5. The most expensive pie was £8195 per slice
The Guinness world records declare the most expensive pie to be that ordered by 8 guests at the Fence Gate Inn in Lancashire, in the UK. The pie cost an astounding 8195 GBP per slice. The pie contained Japanese wagyu beef fillet, precious Chinese matsutake mushrooms, winter black truffles, french bluefoot mushrooms, and a gravy made with vintage wine and a pastry decorated with edible gold leaf.

6. Mince pies were previously banned in England
Eating mince pies at Christmastime dates back to the 13th century, when crusaders bought the recipe back from their travels. When Cromwell ruled the British Isles, he banned all forms of pagan pleasure, which included Christmas traditions like eating mince pies.

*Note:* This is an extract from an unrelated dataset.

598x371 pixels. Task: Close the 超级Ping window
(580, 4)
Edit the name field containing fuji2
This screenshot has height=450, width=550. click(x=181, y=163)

The ban lasted 16 years and was thankfully lifted in 1660.

7. The first cherry pie was served to royalty
Cherry pie is now a widely adored dessert, but the first ever slice of cherry pie was reportedly served in the 16th century to Queen Elizabeth I. Some credit her with coming up with the idea, or even baking it herself, whilst others claim it was created for her.

8. Americans did not invent apple pie
Contrary to popular belief, it was the English who invented apple pies. It spread to America where it is now a much loved dish. Pumpkin pie is another staple pie and a common dish for Thanksgiving. Pumpkin pie was first introduced in American at the pilgrim’s second Thanksgiving in 1623.

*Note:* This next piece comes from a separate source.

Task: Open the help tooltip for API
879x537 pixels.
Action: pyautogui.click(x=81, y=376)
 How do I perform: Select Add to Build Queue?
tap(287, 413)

9. The word ‘pie’ may originate from magpie
It is thought that name pie could stem from the word magpie. Magpies are known for gathering up lots of odds and ends to store in their nests and likewise, a pie is a collection of ingredients contained with pastry.

10. There is a place called Pie Town
In New Mexico, USA there is a town called Pie Town, where they hold an annual pie festival every September which includes pie making-contests.

Now you can safely call yourself a true pie connoisseur, with your newly found knowledge of all things pie!